To support the goal of Hemophilia Awareness
Month, Save One Life, the nonprofit I founded, is sharing stories every Wednesday in March to illustrate the
challenges and triumphs of children and adults with hemophilia in the
countries we serve. 
We hope these stories will touch your heart and encourage
you to become a champion of our cause–reaching out to family and friends to
encourage them to sponsor a child or donate to a program. We have about 30 children in need of sponsorship–please visit our website and see these beautiful children who deserve someday to celebrate too.
Meet Rathish from India
Rathish became a Save One Life beneficiary when
he was 17. At that point he had suffered so many untreated bleeds, he could no
longer walk. His mother would carry him in her arms, even as a teenager, or he
would use a wheelchair. Living in the country, he was confined at home, unable
to go to school. For activities, he played on the computer, drew and watched
TV.
Rathish’s father is a day laborer, earning about
$50 per month. His older brother, Sudhish, who doesn’t have hemophilia, works
as a welder to supplement the family’s income.
 
When Save One Life’s India program coordinator,
Usha Parthasarathy, met Rathish, she was particularly touched by his condition.
She organized a fundraiser to pay for surgery on Rathish’s knees at a
hospital 50 miles away from home. His mother used his sponsorship money to help
defray other surgery-related expenses. 
It took much courage and weeks of physiotherapy
for Rathish to walk again, with the help of braces and crutches. Now at age 21,
he continues to build his strength with exercises and walking every day. He is
home schooling at the 10th grade level, and honing his computer skills.
Meet
Inderjeet from India
This is a sad story, as Inderjeet, 15, passed
away on February 28 from a CNS bleed.

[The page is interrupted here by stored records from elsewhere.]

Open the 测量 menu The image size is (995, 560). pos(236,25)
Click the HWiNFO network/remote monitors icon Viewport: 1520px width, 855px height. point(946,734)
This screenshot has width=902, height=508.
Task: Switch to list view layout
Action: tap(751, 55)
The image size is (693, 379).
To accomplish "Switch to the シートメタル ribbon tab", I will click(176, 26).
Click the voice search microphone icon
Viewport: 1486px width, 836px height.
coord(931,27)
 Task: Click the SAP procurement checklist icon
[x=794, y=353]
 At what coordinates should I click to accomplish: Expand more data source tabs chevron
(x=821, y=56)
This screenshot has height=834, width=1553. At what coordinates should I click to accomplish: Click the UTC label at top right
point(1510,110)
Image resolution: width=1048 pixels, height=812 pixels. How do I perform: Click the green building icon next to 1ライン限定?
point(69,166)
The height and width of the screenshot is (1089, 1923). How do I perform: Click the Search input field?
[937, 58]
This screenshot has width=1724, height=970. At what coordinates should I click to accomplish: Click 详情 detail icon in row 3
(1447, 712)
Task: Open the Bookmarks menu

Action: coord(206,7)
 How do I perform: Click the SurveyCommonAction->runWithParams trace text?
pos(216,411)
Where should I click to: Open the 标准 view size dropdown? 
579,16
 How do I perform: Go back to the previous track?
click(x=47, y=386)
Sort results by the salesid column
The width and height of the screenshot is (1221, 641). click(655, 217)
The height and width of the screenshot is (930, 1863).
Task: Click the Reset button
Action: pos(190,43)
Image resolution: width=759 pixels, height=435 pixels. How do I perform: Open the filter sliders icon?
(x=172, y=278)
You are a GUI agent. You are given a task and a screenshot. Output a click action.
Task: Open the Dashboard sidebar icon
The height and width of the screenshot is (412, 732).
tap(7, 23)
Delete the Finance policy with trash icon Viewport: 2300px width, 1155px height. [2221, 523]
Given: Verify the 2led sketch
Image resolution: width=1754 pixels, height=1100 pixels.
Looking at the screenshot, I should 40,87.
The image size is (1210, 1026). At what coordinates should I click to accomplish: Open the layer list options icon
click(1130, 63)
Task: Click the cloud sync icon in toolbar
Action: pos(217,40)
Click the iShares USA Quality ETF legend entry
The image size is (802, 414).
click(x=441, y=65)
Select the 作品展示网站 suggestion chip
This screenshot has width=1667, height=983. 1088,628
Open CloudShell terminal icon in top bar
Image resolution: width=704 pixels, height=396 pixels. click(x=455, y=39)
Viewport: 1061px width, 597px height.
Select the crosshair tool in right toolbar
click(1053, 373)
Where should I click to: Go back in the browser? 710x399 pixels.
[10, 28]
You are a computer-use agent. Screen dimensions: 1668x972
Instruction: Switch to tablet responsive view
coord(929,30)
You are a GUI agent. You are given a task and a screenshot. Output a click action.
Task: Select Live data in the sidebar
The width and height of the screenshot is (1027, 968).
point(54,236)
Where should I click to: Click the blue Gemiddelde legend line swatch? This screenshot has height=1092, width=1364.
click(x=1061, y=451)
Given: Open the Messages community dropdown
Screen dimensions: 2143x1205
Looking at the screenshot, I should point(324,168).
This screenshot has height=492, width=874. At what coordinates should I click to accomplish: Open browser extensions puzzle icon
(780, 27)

The only son of his parents, Inderjeet complained
of a headache on Sunday evening. After dinner he became sick, so his parents
made the two and a half hour trip to the hospital. The medical team determined
he had a CNS bleed and infused factor. 
The team decided to transport Inderjeet to
another hospital with better facilities–a drive through busy city streets in
Delhi–but when they arrived, the hospital did not have a bed for him. He had
to go back to the first hospital. This proved to be too much. Emergency surgery
never happened and limited factor infusions were insufficient to save this boy,
who loved art and wanted to be an engineer. 
Inderjeet was sponsored for more than six years.
In his most recent update to Save One Life, he was grateful to his sponsor and
expressed his love for her.

Monday’s child is fair of face,
Tuesday’s child is full of grace,
Wednesday’s child is full of woe,
Thursday’s child has far to go,
Friday’s child is loving and giving,
Saturday’s child works hard for a living,
But the child who is born on the Sabbath day
Is bonnie and blithe and good and gay.